Susana est mannequin à Paris. Quand sa grand-mère est victime d’une hémorragie cérébrale, la jeune femme retourne à Madrid pour veiller sur elle. Mais elle découvre que le comportement de son aînée est devenu étrange…


Les miroirs du temps

Note : 3.5 sur 5.

Les frissons que Paco Plaza a orchestrés pour son passager à Gérardmer se bonifient avec le temps. Il n’est donc pas anodin de le retrouver dans une thématique de fin de vie et de maturité, qui a tout pour plaire. Le metteur en scène du célèbre found-footage « [REC] », « Verónica » et « Œil pour œil » régale d’une tension palpable, dans un style plus épuré, mais qui ne manque pas d’efficacité lorsqu’il s’agit de faire monter l’adrénaline. Et le terrain de jeu du scénariste Carlos Vermut (La Nina de Fuego, Quién te cantará) permet de nourrir ce huis-clos d’une tendresse inattendue, rendant à la fois hommage aux interprètes et aux personnes du troisième âge. Nous ne nous égarons pas dans une cellule familiale pour rien, car toute l’émotion que l’on en tire vient de la chair, celle qui mûrit et celle qui pourrit.
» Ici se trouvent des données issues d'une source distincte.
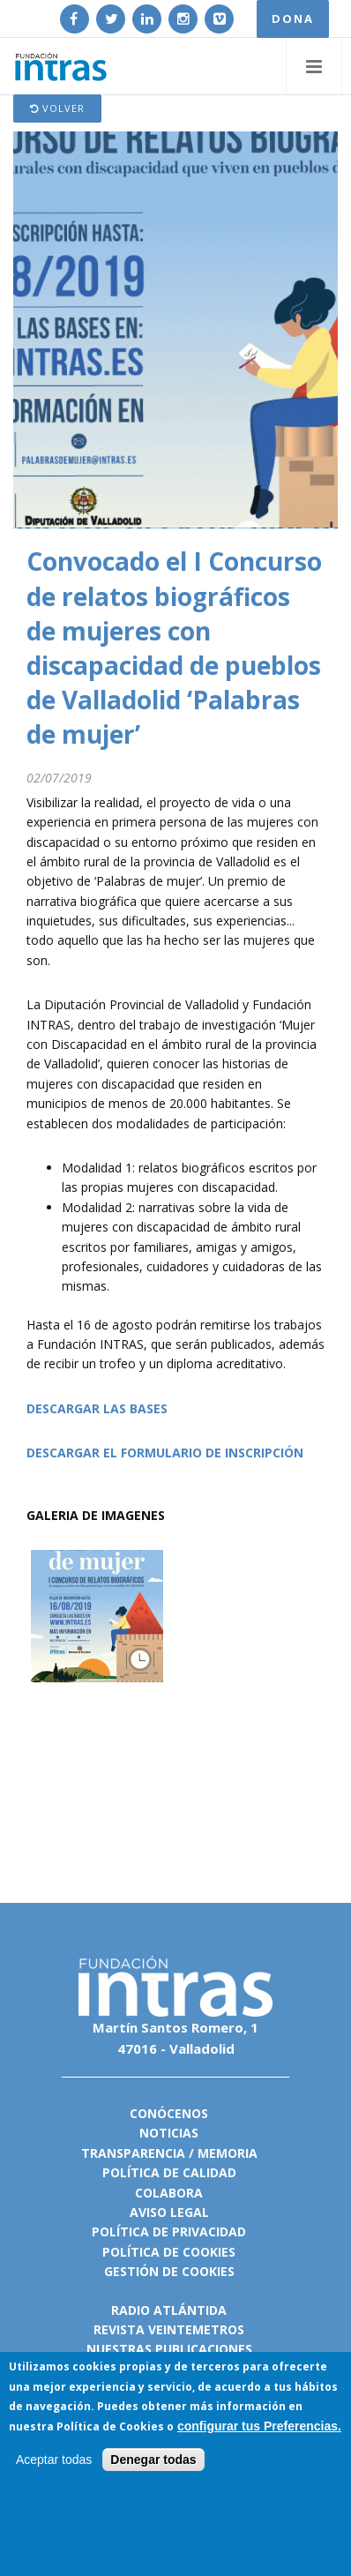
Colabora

La jeunesse est loin d’être éternelle et c’est pourtant le cœur de métier de la mannequin Susana (Almudena Amor), en pleine ascension dans le milieu. Mais à la frontière du succès et à l’apogée de sa beauté, elle est ramenée vers sa grand-mère Pilar (Vera Valdez), désormais dépendante d’une assistance humaine. En investissant les lieux du logement, toute la lumière qui lui apparaît est en réalité teintée d’une sombre tragédie, la même qui la guette dans sa carrière, à savoir la vieillesse. Nombreux sont les totems du temps qui passe et qui laisse derrière lui la fragilité du corps. L’illustration intensive continue, et de manière frontale, à l’image d’une ouverture qui a déjà déroulé tout son propos. La grand-mère fantasme sur la jeunesse, tandis que la petite-fille sonde la fatalité qui l’attend. C’est inéluctable et tout l’enjeu du mystère devient une obsession morbide pour filmer et comparer le corps de ces femmes.
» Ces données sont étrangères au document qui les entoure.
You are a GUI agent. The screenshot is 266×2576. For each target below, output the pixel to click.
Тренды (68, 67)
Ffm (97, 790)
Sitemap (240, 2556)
Le jeu des comédiennes rattrape pourtant le tout, en détournant habilement la terreur comme une pensée personnelle qui affecte chaque personne qui redoute de regarder en face de lui. Un jeu de miroir unit donc les protagonistes dans un tourment similaire, mais qui est davantage subit du côté de l’invitée. Susana est sujette à des visions ténébreuses qui lui viennent du passé, du présent et du futur. Et la perte de ses souvenirs d’enfance ne serait-elle pas simplement le résultat d’une amnésie frénétique, en parallèle d’une « Abuela » en plein contrôle de son corps, que l’on croirait inerte au premier abord ? Le récit possède énormément d’interrogations de ce genre, sans se cacher derrière des symboles subtils. Une cage reste une cage, mais la prison mentale réside en réalité dans tous les plans, qui communiquent et qui se transforment au fur et à mesure que les corps se décompensent.
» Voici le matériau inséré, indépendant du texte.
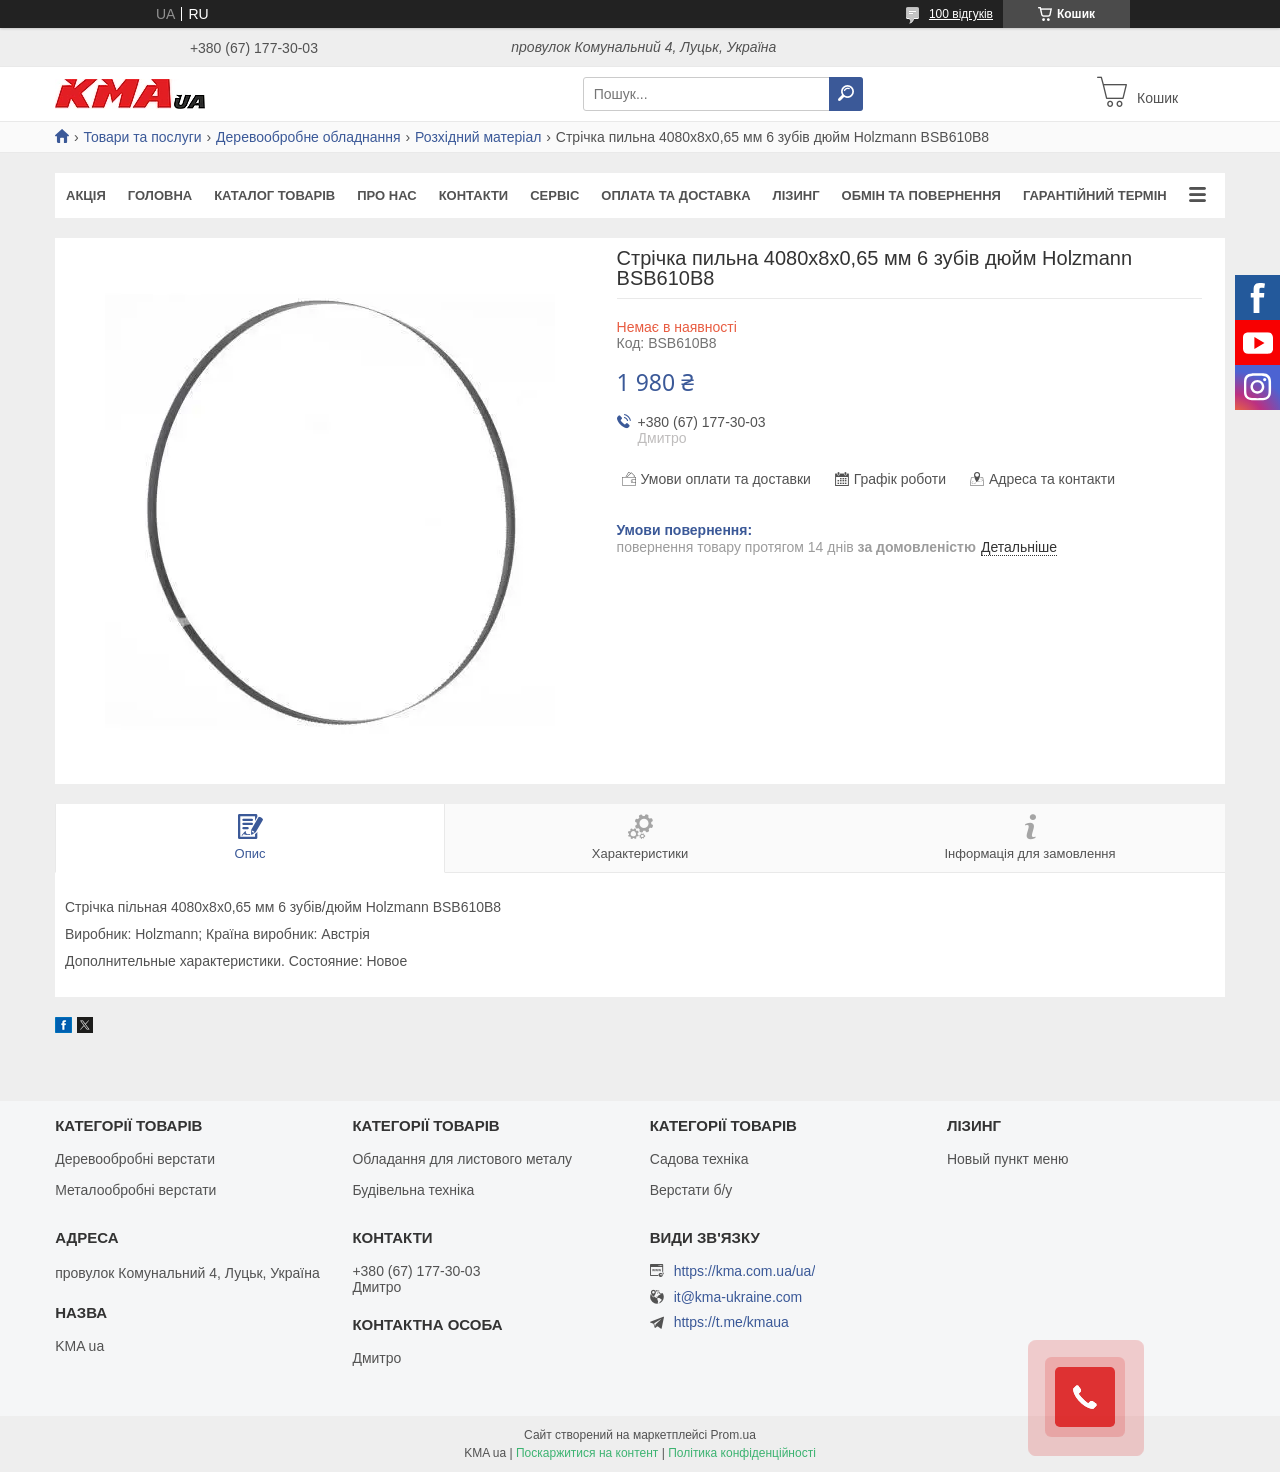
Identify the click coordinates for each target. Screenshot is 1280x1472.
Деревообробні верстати (135, 1159)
Plaza signe ainsi une bonne revanche avec ses récits de possession, où l’on tourne souvent autour d’une condition humaine incomprise. Ici, il met en valeur la bougie de trop, sans la sacraliser. Il en fait une source d’inspiration, qui terrifie le spectateur rien qu’à l’idée de regarder la dépendance de nos aînées, que l’on ne chérit pas assez ou que l’on faillit à entretenir. C’est en recollant tous les morceaux que l’on peut pleinement profiter d’un espace, pas aussi symétrique qu’on le croit, quitte à épouser l’étrangeté d’une relation qui suscite plus de frayeurs qu’une analyse poussée sur la fugacité de la beauté.